本当なら互いの存在など露知らず騙し絵のように螺旋階段の裏表ですれ違うはずだったのに何たる素晴らしい運命の悪戯か皮肉な創造主の采配か、こうして巡り逢ってしまった。
それがすべての始まりにして終わり。彼女は私の病巣、チェンジリングにしてバニッシングツイン、それが私「達」。
「ねえ、マザーグースを唄いましょ」
小首を傾げて闇に語りかけ、小鳥が囀るように舌足らずで可憐なマザーグースを口ずさむ。
「なにがいいかしら。駒鳥の死を悼む葬送曲?塀から落ちた卵の鎮魂歌?一人ずつ消えてくインディアンの数え歌?それとも、それとも……ふふっ、たくさんあって迷っちゃう!でもいいの、時間はたっぷりあるわ。メアリは全部覚えてる、一つ一つ順番に唄っていきましょ」
踊る、踊る、踊る、踊る。黒に限りなく近い濃紺のワンピースの裾が軽快なスキップに合わせ旋回し、緞帳の隙間から斜めに傾いで床を掃き清める、一条の月光に軌跡を描く。エナメルの靴が床を踏み、彼女が握る錆びた斧が月光を弾いて鈍く光る。
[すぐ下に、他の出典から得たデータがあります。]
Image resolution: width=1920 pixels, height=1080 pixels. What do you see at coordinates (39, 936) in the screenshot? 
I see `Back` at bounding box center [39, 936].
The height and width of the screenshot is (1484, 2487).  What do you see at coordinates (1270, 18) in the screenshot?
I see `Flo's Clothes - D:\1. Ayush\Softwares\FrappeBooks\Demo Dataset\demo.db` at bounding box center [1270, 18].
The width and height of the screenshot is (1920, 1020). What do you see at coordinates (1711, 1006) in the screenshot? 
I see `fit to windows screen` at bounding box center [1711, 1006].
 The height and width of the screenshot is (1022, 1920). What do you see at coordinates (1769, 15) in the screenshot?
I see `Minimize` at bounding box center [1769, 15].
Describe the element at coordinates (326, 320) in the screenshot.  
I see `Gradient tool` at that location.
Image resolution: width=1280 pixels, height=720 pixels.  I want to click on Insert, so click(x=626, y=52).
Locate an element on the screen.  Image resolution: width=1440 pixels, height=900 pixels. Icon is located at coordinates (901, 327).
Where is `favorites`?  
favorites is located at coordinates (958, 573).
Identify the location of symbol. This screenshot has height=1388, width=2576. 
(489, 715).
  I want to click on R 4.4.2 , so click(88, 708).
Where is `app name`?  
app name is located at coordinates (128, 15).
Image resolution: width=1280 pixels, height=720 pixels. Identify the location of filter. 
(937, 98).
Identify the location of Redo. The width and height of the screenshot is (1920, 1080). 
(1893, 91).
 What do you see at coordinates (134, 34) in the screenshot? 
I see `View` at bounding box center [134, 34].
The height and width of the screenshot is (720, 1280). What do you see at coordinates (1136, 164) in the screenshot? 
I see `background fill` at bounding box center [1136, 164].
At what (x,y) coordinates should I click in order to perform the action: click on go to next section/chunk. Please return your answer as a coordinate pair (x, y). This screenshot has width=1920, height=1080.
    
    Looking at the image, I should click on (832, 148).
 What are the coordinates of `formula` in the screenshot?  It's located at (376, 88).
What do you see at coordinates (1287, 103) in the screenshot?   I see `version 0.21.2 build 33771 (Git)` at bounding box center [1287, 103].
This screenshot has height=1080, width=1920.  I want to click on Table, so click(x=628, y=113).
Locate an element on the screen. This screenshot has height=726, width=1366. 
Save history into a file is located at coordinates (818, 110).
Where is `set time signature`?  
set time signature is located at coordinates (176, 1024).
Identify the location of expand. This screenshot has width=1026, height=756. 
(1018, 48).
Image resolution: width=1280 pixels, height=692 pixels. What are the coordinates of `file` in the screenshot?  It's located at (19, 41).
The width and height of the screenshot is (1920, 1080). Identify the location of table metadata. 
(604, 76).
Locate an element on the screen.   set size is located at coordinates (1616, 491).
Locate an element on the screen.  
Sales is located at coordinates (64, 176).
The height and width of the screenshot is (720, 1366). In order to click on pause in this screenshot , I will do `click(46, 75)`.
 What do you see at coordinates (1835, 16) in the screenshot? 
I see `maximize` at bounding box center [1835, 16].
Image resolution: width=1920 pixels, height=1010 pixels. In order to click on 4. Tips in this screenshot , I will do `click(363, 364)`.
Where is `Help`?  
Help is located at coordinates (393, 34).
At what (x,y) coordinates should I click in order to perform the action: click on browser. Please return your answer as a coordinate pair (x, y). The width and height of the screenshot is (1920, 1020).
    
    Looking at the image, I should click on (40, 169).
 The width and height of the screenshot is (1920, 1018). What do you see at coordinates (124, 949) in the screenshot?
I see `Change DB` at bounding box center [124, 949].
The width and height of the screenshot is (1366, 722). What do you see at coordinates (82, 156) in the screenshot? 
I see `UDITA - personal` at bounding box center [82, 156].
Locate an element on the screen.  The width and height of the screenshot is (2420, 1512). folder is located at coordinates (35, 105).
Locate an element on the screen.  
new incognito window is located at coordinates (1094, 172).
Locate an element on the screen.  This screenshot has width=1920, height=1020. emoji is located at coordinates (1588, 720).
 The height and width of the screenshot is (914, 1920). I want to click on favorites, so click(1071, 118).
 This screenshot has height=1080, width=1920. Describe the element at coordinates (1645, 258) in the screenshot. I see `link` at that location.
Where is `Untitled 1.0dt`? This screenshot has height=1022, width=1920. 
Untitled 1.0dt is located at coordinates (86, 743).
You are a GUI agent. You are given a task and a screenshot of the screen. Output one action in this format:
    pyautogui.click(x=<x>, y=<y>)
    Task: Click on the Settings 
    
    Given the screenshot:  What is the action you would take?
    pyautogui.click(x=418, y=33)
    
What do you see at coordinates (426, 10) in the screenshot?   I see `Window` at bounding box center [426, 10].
これは夢?そうよ、とびっきりの悪夢!夢の中なら何が起きても不思議じゃない、夢で見る夢の中ならどんな怪物(ジャバ・ウォック)がとびだしてきたっておかしくない。
虚構の奈落を飛び越して!
虚実の峡谷を跳び越えて!
ナイトメアリベル、悪夢の中で鳴り響く弔鐘の名を与えられた少女。
彼女こそナイトメアの落とし子。
彼女と私は踊り続ける。
すべてのマザーグースが死に絶えるまで。